Fazenda Inglaterra is a farm we've been buying from for over ten years, and it's one that I am very proud to be working with and linked with. The owner is my very good friend, Stephen Hurst.
To tell the story of Inglaterra, I'll hand this over to Stephen of the Hurst variety to tell you how he came to own 'Inglaterra':
“Maybe it had always been an idea in the back of my mind – so a couple of years ago when some friends in Brazil mentioned that a small coffee farm was for sale, I had a look.

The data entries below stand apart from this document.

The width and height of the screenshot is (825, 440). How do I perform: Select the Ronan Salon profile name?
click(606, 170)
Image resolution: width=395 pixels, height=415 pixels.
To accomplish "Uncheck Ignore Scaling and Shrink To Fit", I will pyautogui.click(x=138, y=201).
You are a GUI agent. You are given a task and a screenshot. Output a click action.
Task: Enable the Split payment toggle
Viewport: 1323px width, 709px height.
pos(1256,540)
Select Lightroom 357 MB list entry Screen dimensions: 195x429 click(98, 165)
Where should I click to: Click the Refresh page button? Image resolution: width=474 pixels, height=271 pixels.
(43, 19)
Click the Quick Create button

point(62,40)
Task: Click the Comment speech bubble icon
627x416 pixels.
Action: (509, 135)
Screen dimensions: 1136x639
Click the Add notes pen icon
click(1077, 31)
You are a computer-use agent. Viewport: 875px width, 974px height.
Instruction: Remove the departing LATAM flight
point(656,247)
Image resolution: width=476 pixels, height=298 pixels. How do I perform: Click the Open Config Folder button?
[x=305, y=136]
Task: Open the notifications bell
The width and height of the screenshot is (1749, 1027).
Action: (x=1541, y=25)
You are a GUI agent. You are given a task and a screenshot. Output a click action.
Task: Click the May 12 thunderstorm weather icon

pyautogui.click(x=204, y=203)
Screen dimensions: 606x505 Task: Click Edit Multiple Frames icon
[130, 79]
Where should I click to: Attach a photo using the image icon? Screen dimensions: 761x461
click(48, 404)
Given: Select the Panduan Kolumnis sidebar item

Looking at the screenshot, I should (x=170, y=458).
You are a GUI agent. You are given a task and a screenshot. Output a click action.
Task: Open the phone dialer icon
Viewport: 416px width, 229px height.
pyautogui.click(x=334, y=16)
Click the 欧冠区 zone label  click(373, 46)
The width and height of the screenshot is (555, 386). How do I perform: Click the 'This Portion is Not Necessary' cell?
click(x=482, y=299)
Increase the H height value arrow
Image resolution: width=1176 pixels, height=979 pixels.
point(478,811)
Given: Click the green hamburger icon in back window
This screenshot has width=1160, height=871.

The farm's name (Fazenda Toca Da Onca) means 'hiding place of a small wildcat'. The locals now call the farm 'Inglaterra'. The previous owners had abandoned Toca Da Onca/Inglaterra. So we had to start again, almost from scratch. Some surviving coffee trees were pruned right back and the coffee that you are now drinking is that re-growth from the original old trees.
For the coffee people, the varietals are Icatu, Acaia and Catucai. In future I expect coffee cherry varietals to become as well known as wine grape varietals, and to a much wider audience. The farm is located near the lovely spa town of Poços De Caldas in the coffee-growing heartlands of Brazil’s Minas Gerais state. The farm's elevation is 950–1300 metres, and it has rich soil. It's on the edge of an ancient caldera/super volcano, whose outline can be seen on satellite images. 50% of the farm is virgin Mata Atlantica forest and as long as I own it, it will stay that way. I am replanting some areas with the help of my local friends Gabriel and Cristiano, without whose assistance this project would never have started."
Back to Stephen of the Leighton variety!
After Stephen bought the farm there was one varietal he decided to add to the plant stock that wasn't already there, and that varietal was Canario. It's one of those varietals you would never plant if you had to survive on coffee for your living – pests love it, its yield is really low and the slightest change in temperature will result in frost burn; a point proved a few years back when a cold snap experienced in Poços de Caldas left over 25% of this crop damaged.
So why grow it then? Well, it produces some of the most delicious coffee you can imagine. Also, it's something that Stephen had always wanted to ask producers to try but was too afraid to ask, so he just went ahead and did it himself!
In the cup this is dried apricot mashed up with delicate peach. There's a malty sweetness in there too, which ends on a buttery finish and just a little nudge of hazelnut.
- Country: Brazil
- Region: Minas Gerais
- City: Poços de Caldas
- Farm: Fazenda Inglaterra
- Owner: Stephen Hurst
- Farm size: 10 hectares
- Coffee growing area: 5 hectares
- Altitude: 1,200 m.a.s.l.
- Varietal: Canario
- Processing system: Natural
Cupping Notes: Dried apricot, peach, malty, buttery, hazelnut
- Clean cup: (1–8): 7
- Sweetness: (1–8): 7
- Acidity: (1–8): 6
- Mouthfeel: (1–8): 7
- Flavour: (1–8): 6
- Aftertaste: (1–8): 6
- Balance: (1–8): 6
- Overall: (1–8): 7
Total (max. 100): 88
Roast Information: Medium/medium dark – nice and steady through the crack and extend the development time, but drop before second gets going.